- REQUIRED ACTION
Transcribe word for word the lines below from the line with "Task: Tap the circled i icon in Role field" through the line with "Viewport: 823px width, 528px height.", ends included.

- PROVIDED INFORMATION
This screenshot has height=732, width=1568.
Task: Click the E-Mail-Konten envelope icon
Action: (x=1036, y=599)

...

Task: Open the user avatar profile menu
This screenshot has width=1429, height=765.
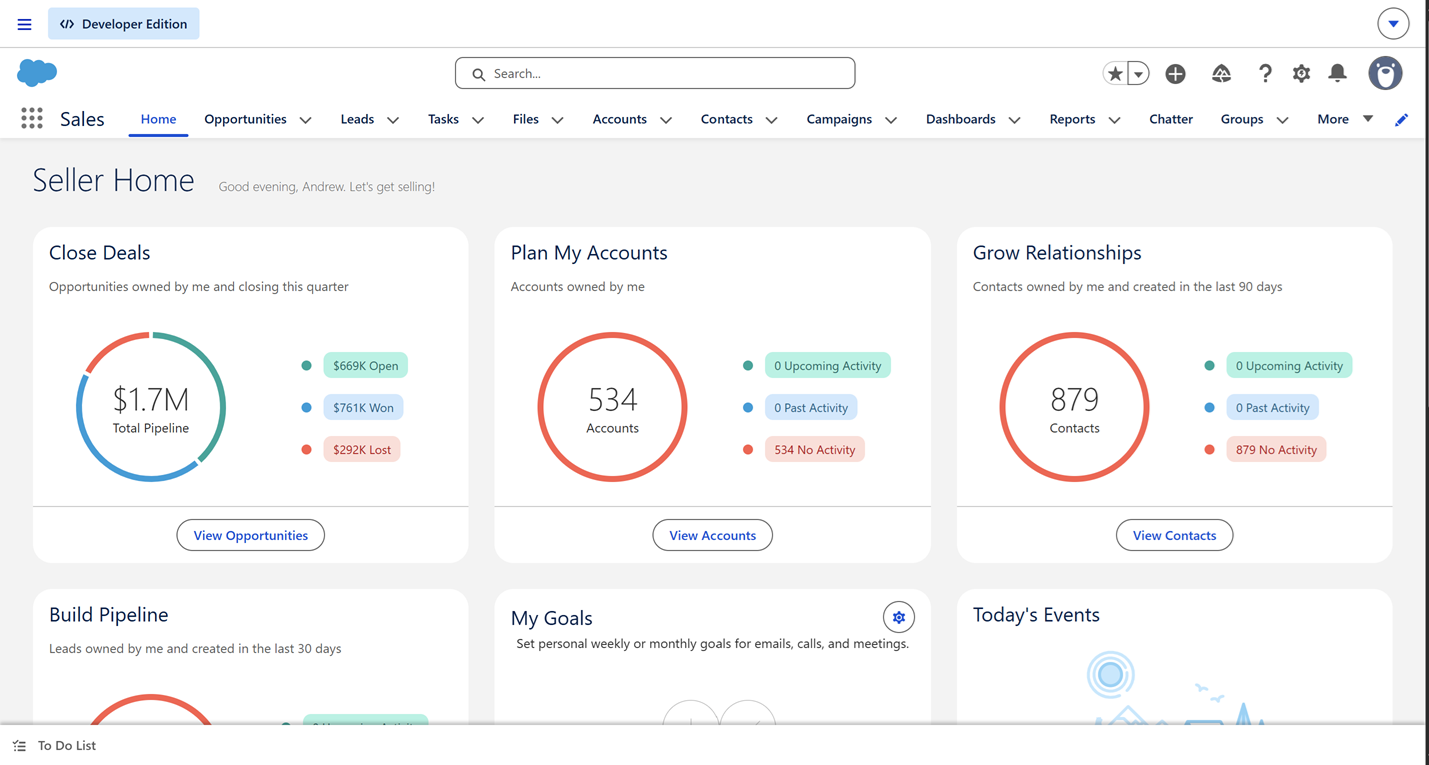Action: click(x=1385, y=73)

==

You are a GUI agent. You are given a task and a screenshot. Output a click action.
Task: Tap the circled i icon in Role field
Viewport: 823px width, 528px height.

- WRITTEN ANSWER
Task: Tap the circled i icon in Role field
Viewport: 823px width, 528px height.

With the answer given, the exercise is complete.